Tornado is a relatively simple, non-obstacle web server architecture written in Python. It is used to process tens of thousands of simultaneous interfaces and smooth real-time web services. Although similar to some existing web architectures written in Python, such as Google diango, Tornado focuses more on speed and can process massive concurrent traffic.
Bret Taylor, co-founder of friendfeed, introduced more in his blog. He said: open-source tornado, friendfeed and Facebook expect third parties to be able to build real-time web services. For example, it looks like the comment system of friendfeed.
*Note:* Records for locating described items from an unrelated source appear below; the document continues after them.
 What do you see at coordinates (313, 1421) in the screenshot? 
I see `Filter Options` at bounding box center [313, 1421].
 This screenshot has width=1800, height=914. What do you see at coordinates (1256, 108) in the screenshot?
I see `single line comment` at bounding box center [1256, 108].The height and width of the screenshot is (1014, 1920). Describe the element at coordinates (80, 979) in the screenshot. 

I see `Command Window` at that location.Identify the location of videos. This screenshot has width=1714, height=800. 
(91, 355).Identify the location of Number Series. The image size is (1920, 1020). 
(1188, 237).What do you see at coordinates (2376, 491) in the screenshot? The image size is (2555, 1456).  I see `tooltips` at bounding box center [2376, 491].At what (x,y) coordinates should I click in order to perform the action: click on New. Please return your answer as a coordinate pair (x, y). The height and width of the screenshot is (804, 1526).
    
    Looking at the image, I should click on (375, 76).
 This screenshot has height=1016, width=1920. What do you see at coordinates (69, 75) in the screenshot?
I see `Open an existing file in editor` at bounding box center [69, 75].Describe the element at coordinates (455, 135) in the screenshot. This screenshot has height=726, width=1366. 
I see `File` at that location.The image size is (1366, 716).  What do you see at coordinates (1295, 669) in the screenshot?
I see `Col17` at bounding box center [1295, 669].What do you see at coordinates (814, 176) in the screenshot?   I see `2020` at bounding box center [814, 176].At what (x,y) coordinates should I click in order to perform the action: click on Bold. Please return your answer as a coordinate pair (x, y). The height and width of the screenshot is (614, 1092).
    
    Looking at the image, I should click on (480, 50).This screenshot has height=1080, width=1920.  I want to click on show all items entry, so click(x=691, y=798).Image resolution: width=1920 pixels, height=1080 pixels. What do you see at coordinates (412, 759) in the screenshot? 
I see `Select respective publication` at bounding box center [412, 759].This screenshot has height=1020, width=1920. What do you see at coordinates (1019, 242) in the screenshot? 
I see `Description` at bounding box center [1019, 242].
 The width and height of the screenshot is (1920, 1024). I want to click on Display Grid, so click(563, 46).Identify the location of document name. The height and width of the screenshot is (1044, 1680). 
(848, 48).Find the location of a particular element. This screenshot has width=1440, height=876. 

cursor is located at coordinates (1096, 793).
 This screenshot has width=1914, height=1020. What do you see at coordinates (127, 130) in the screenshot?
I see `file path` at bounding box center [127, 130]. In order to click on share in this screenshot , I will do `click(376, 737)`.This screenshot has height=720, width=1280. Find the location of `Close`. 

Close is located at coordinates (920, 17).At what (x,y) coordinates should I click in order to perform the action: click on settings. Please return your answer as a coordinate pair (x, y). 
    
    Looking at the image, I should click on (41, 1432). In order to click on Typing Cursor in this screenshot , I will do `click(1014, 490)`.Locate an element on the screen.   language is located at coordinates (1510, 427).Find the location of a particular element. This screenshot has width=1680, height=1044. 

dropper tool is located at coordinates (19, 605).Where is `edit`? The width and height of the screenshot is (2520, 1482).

Taylor believes that the three key parts of Tornado are:
Complete basic modules used to build websites. Tornado includes built-in functional modules that are the most difficult and annoying to solve network development, including templates, signed cookies, user authentication, localization, and aggressive static file caching, cross-Site Request Forgery protection and third-party authentication similar to Facebook connect. Developers can freely combine tornado and other architectures as needed.
Real-time service. Tornado supports a large number of simultaneous information connections. Tornado can be used to conveniently write real-time services over HTTP or long polling. You must know that each active user of friendfeed maintains an open path to connect to the friendfeed server.
High performance. Tornado is faster than most web architectures written in Python. According to some experiments, Tornado is four times faster than the general architecture.